If CDAD is suspected or confirmed, ongoing antibacterial use not directed against C. difficile should be discontinued, if possible. Appropriate measures such as fluid and electrolyte management, protein supplementation, antibacterial treatment of C. difficile, and surgical evaluation should be instituted as clinically indicated.

The following adverse reaction has been identified during post-approval use of dalbavancin. Because the reaction is reported voluntarily from a population of uncertain size, it is not possible to reliably estimate the frequency or establish a causal relationship to drug exposure.

General disorders and administration site conditions: Back pain as an infusion-related reaction [See Warnings and Precautions ( 5.2 )].

Serious hypersensitivity (anaphylactic) and skin reactions have been reported in patients treated with dalbavancin for injection. If an allergic reaction to dalbavancin for injection occurs, discontinue treatment with dalbavancin for injection and institute appropriate therapy for the allergic reaction. Before using dalbavancin for injection, inquire carefully about previous hypersensitivity reactions to other glycopeptides. Due to the possibility of cross-sensitivity, carefully monitor for signs of hypersensitivity during treatment with dalbavancin for injection in patients with a history of glycopeptide allergy [see Patient Counseling Information (17)].

Dalbavancin for injection is administered via intravenous infusion, using a total infusion time of 30 minutes to minimize the risk of infusion-related reactions. Rapid intravenous infusions of dalbavancin for injection can cause flushing of the upper body, urticaria, pruritus, rash, and/or back pain. Stopping or slowing the infusion may result in cessation of these reactions.
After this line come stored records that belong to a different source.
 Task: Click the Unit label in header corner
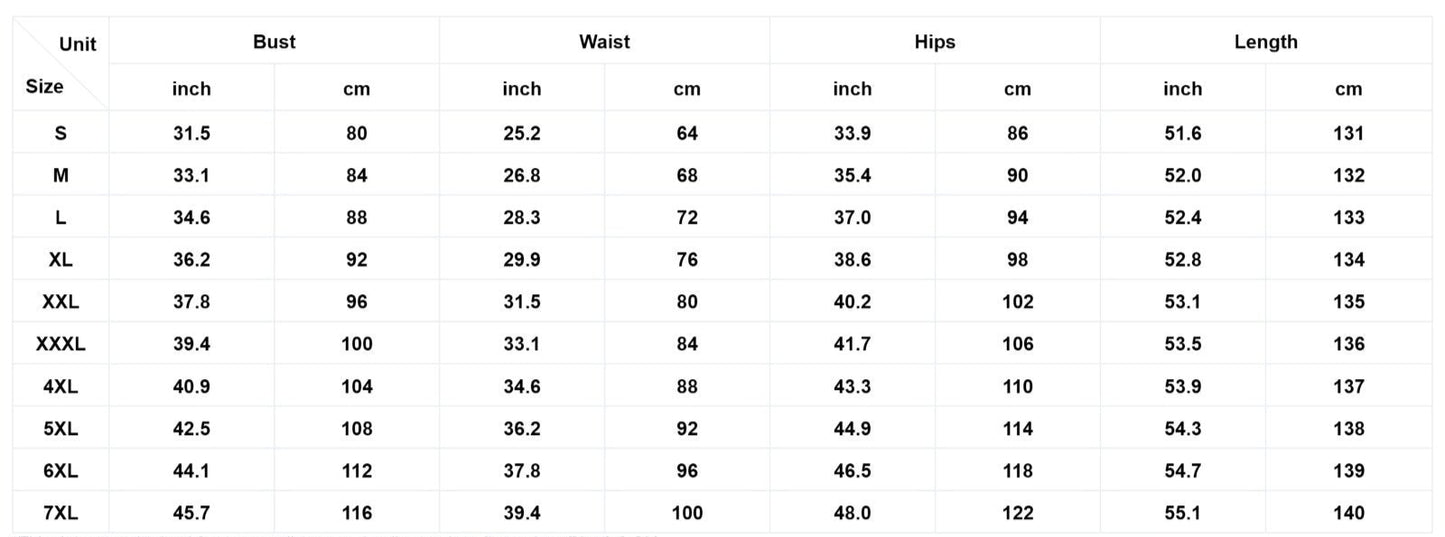point(78,44)
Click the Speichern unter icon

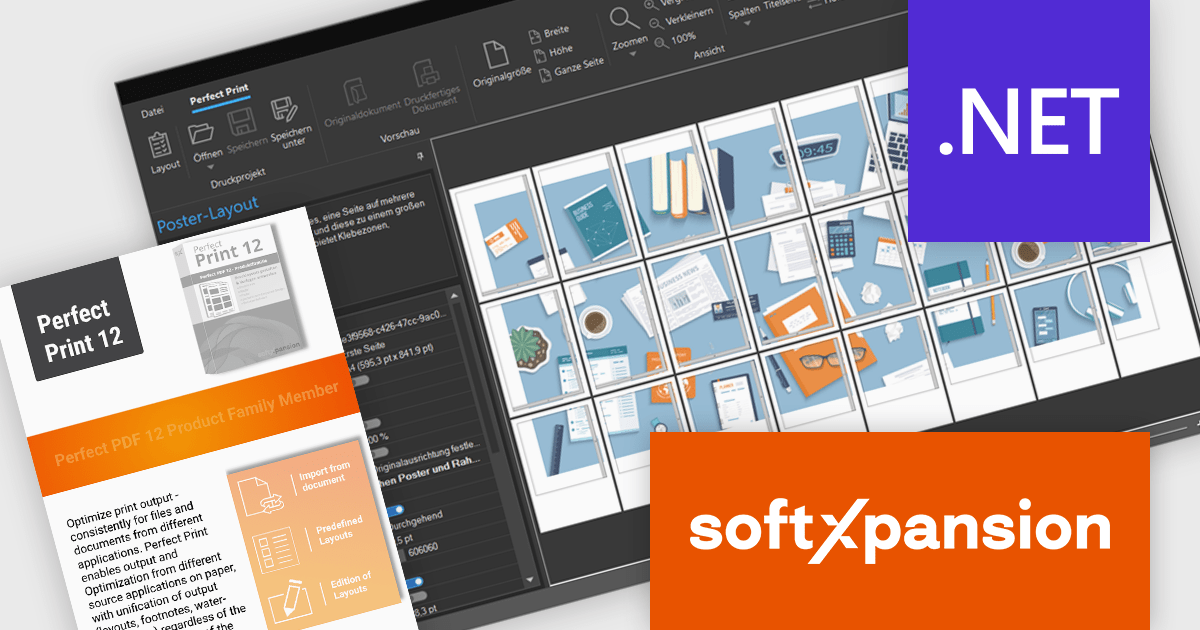click(284, 111)
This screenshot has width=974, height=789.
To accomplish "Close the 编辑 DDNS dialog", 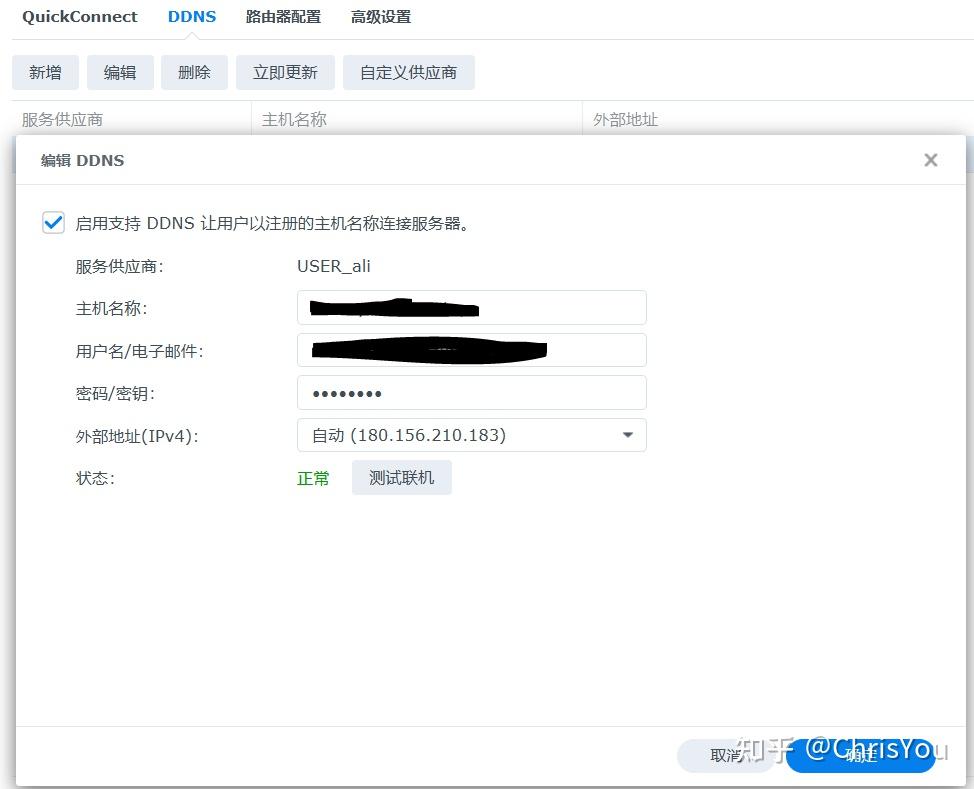I will [x=930, y=159].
Because clinical trials are conducted under widely varying conditions, adverse reaction rates observed in clinical trials of dalbavancin for injection cannot be directly compared to rates in the clinical trials of another drug and may not reflect rates observed in practice.

Dalbavancin for injection must be reconstituted with either Sterile Water for Injection, USP, or 5% Dextrose Injection, USP, and subsequently diluted only with 5% Dextrose Injection, USP, to a final concentration of 1 mg/mL to 5 mg/mL. Parenteral drug products should be inspected visually for particulate matter and discoloration prior to administration, whenever solution and container permit.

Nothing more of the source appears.